§ Task goal
Find the line with "Given: Place cursor" and the line with "Task: Click the exploding head emoji" in the entries below; output exactly those two lines, every line between them, and no others.
Data below:
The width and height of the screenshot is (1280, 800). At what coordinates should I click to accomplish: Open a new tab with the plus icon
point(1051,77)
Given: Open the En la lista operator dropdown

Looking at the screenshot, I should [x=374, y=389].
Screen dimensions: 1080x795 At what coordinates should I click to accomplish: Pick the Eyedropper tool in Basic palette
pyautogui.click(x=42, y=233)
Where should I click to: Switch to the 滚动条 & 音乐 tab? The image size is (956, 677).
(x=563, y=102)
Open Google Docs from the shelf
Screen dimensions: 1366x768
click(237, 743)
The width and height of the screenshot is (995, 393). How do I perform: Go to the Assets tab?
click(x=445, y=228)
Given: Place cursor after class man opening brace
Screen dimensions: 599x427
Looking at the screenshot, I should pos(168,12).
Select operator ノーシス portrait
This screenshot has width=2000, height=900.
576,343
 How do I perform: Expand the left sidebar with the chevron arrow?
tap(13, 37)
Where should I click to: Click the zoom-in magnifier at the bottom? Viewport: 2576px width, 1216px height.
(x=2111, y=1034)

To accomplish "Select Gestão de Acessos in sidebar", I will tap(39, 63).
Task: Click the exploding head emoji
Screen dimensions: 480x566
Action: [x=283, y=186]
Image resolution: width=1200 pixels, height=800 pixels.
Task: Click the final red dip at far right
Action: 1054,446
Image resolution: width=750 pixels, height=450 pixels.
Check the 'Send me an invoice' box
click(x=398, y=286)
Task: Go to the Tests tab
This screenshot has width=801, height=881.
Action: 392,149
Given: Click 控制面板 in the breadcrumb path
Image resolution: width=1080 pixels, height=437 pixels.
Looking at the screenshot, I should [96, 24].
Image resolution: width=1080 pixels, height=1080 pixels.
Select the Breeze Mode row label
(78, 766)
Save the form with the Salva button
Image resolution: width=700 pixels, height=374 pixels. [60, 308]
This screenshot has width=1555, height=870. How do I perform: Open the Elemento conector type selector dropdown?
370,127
End of Data.
§ Problem solution
Given: Place cursor after class man opening brace
Screen dimensions: 599x427
Looking at the screenshot, I should pos(168,12).
Select operator ノーシス portrait
This screenshot has width=2000, height=900.
576,343
 How do I perform: Expand the left sidebar with the chevron arrow?
tap(13, 37)
Where should I click to: Click the zoom-in magnifier at the bottom? Viewport: 2576px width, 1216px height.
(x=2111, y=1034)

To accomplish "Select Gestão de Acessos in sidebar", I will tap(39, 63).
Task: Click the exploding head emoji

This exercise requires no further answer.